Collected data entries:
——

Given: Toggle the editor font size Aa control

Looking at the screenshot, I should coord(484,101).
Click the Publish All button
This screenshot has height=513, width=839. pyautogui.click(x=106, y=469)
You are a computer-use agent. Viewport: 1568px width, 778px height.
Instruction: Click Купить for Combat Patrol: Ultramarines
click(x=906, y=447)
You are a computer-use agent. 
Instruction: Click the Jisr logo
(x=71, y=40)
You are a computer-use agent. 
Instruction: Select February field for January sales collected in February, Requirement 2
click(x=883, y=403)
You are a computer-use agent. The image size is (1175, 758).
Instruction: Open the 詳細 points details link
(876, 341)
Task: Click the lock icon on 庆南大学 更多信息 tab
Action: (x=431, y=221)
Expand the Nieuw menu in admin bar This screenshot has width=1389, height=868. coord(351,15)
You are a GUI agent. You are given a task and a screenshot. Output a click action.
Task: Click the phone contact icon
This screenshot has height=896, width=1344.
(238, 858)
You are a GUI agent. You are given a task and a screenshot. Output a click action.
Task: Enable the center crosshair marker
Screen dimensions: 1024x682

——

YOUR GOAL:
The lines to return are those in the entries above that hold "computer".

EXERCISE ANSWER:
You are a computer-use agent. Viewport: 1568px width, 778px height.
You are a computer-use agent. 
You are a computer-use agent. 
You are a computer-use agent. The image size is (1175, 758).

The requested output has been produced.